→ REQUIRED ACTION: From the entries below, tally how many lines contain "history" and report only that figure.

→ RECORDED INFORMATION:
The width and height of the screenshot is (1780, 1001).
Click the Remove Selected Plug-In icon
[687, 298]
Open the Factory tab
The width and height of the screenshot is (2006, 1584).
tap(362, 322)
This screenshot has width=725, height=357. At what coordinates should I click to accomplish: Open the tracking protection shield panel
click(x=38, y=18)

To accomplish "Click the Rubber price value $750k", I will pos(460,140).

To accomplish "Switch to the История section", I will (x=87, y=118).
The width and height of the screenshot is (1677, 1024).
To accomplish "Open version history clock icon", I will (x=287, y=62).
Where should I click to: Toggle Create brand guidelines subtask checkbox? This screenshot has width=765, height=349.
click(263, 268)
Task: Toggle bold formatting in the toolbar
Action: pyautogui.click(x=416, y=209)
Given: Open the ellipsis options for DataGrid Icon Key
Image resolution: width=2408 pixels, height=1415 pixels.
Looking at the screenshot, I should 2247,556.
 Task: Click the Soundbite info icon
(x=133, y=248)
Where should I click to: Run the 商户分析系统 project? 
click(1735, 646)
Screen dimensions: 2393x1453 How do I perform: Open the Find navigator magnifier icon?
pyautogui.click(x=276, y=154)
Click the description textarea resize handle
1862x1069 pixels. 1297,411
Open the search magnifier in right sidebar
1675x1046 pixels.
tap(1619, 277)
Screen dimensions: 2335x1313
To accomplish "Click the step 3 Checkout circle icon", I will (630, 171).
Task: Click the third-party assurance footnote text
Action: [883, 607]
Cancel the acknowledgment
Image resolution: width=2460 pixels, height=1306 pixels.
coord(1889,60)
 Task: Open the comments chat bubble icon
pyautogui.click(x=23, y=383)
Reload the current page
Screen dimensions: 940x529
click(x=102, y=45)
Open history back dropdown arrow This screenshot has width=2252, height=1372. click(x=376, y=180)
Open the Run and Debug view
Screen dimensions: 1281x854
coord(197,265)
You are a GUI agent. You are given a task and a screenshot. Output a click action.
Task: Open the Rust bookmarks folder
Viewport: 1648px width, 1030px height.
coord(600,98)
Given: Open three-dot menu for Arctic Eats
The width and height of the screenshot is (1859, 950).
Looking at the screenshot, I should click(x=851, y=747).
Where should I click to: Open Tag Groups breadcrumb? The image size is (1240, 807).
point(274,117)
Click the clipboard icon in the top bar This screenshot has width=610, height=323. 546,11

→ WRITTEN SOLUTION: 2